The tech giant, Nvidia, has joined forces with EPRI, Prologis, and InfraPartners to delve into the realm of smaller-scale data centers tailored for distributed inference capabilities. These centers, ranging from 5 to 20 MW, will be strategically placed at or near utility substations to facilitate swift deployment. The primary objective is to deliver efficient inference processing near the data source while optimizing existing infrastructure and alleviating strain on overloaded transmission systems, as outlined by the collaborating companies.
Aiming to set up five pilot sites across the United States by the end of 2026, this partnership seeks to establish a replicable model for rapid and scalable deployment of micro data centers.
EPRI President and CEO Arshad Mansoor emphasized the transformative impact of AI across industries, highlighting the necessity for the energy system to evolve in response to escalating demand.
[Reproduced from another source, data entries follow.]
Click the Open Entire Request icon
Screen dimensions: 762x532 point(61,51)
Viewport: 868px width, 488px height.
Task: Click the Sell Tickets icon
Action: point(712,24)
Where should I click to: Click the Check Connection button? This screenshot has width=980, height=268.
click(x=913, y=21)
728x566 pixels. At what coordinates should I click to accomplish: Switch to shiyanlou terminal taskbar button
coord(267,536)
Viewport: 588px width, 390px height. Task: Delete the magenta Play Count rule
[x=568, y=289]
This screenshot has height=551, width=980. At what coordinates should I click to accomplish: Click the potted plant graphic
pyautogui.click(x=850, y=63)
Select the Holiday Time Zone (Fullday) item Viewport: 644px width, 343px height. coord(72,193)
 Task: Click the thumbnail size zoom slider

Mansoor underlined the importance of leveraging existing grid capacity to bring inference compute closer to the point of need, emphasizing the benefits of swift and reliable processing for all stakeholders involved.
The demand for AI inference, the process of utilizing trained AI models to generate outputs, is on the rise, distinct from AI training requirements. Projections indicate that the inference market could reach up to $254 billion by 2030, according to a report from Markets and Markets.
The surge in AI inference demand poses challenges to the power grid, with Omdia’s Data Center Building Report forecasting a 45% compound annual growth rate (CAGR) in AI inferencing power capacity demand from 2025 to 2030, surpassing the projected 30% CAGR for AI training over the same period.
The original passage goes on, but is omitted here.